■ YOUR GOAL:
Pull the passage of the travel letter below from "Back in New" to "that, Tuesday was." and copy it word for word.

■ EXCERPT:
This Letter 99e, 6th October; Last Letter 99d;
Thursday, September 9, 1999, Meeting Friends In Common
Tuesday was a long day of lasts and firsts after the Last Breky of Monday and then the Last Lunch. There was the last laundry and the last email session--on a wire line at least--then the last shower and last trip to the trash. I skipped over the last bike ride, it was too cold, and went on to the last batch of cucumbers that had been pickling for a few days. The firsts included rolling up the awnings, first time since June, and driving sans clutch and playing "On The Road Again" and City Of New Orleans".
Back in New Hampster, long ago and far away, there was an "Old Fahmah" among the ham radio personalities I chatted with off and on from the summit of Mount Washington. At the end of the evening he would always sign off with a remark about climbing the wooden hill. --Time to climb the wooden hill, he would say in that kind of voice that anyone who studies geographical accent distribution--there must be a word for that somewhere, one of those -ology words--would be able to place about eleven miles northwest of White River Junction. Give or take an inflection. It was like that, Tuesday was.
There are some folks parked next to The Cat Drag'd Inn, where she sets at the trailhead of Weirs Hot Spring, who are from Olympia Washington, and in the course of comparing notes we discover Marci and Walter in common. I model'd for one of the hands Marci cast last year.
George is asleep on the couch. He's a hitcher-hiker who was hopping up and down beside i-90 back up the road a piece, waving money and his thumb. He had a pretty thin beard and he looked about my age. He also looked like he wanted to go, someplace, real bad. At first he didn't see that I'd pulled over for him, it took me a moment to decide if I liked his beard, and after a passing trucker commented on that I gave a blast on the air horn and he hobbled on up to the door. --I'll give you twenty dollars to take me to Missoula!, he exclaimed as I got underway again. I'm goin' that way but I'll take it anyhow, I said, this old bus is very thirsty. So am I, he said, got any beer?

■ RECORDS PROVIDED:
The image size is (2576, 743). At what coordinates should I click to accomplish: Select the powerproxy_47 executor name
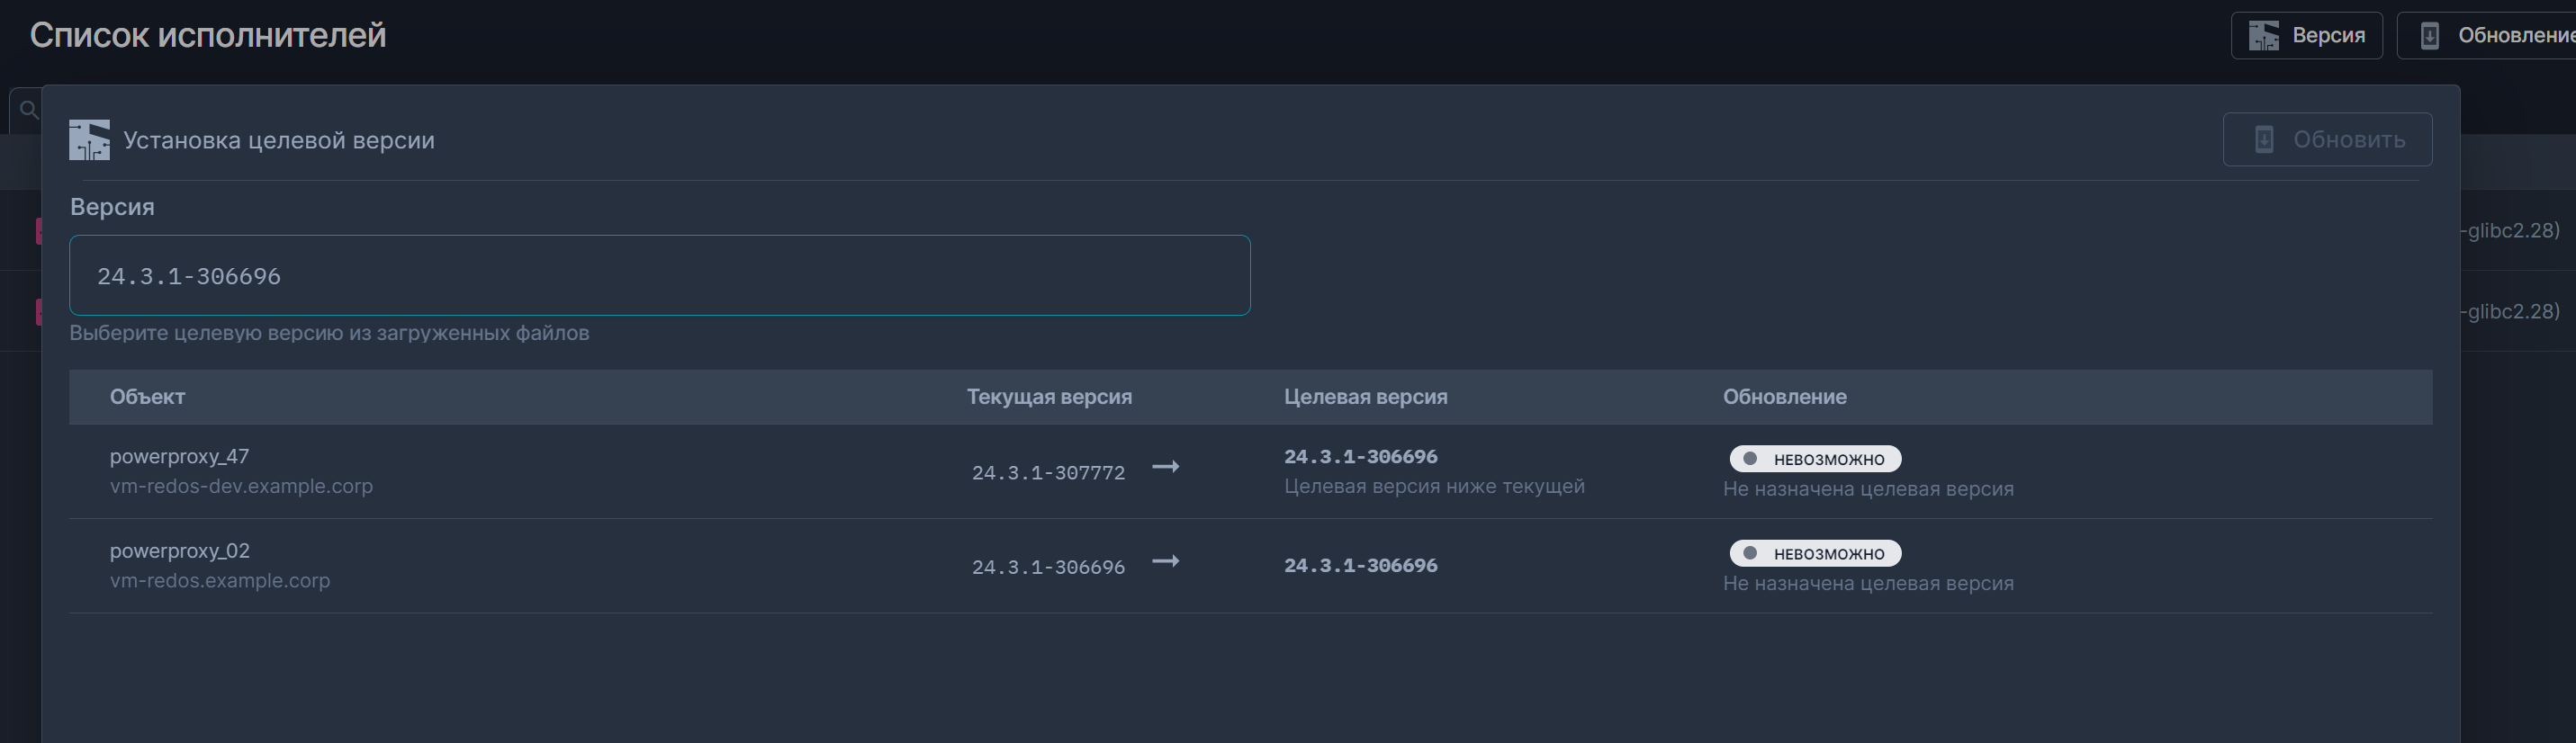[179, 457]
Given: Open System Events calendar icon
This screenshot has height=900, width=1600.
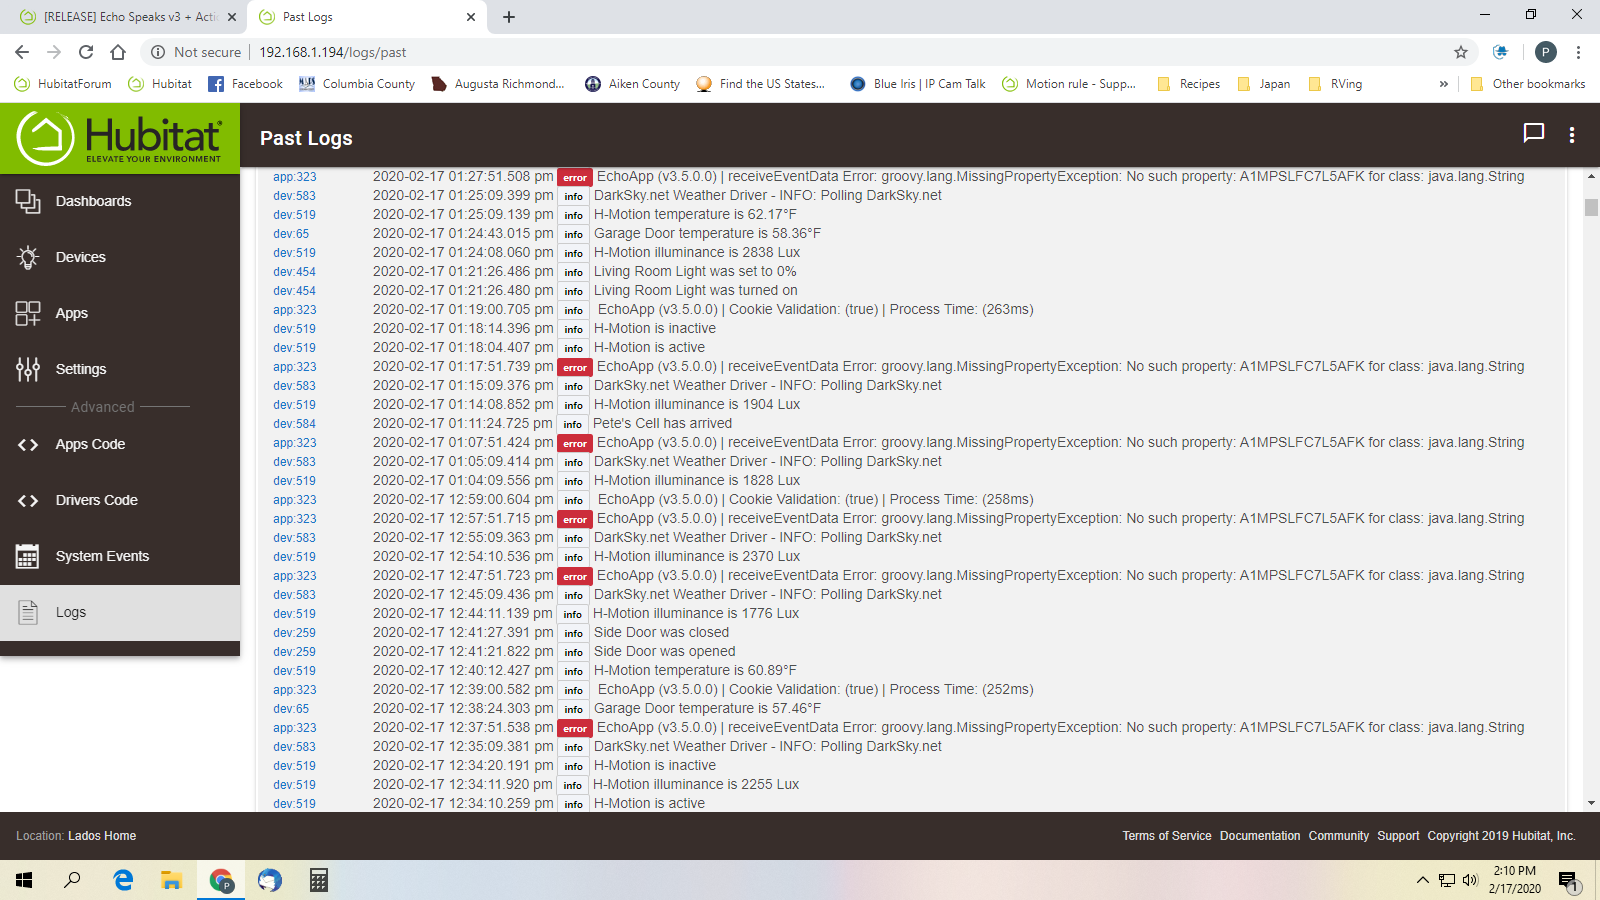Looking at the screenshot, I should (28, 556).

■ WRITTEN ANSWER:
Back in New Hampster, long ago and far away, there was an "Old Fahmah" among the ham radio personalities I chatted with off and on from the summit of Mount Washington. At the end of the evening he would always sign off with a remark about climbing the wooden hill. --Time to climb the wooden hill, he would say in that kind of voice that anyone who studies geographical accent distribution--there must be a word for that somewhere, one of those -ology words--would be able to place about eleven miles northwest of White River Junction. Give or take an inflection. It was like that, Tuesday was.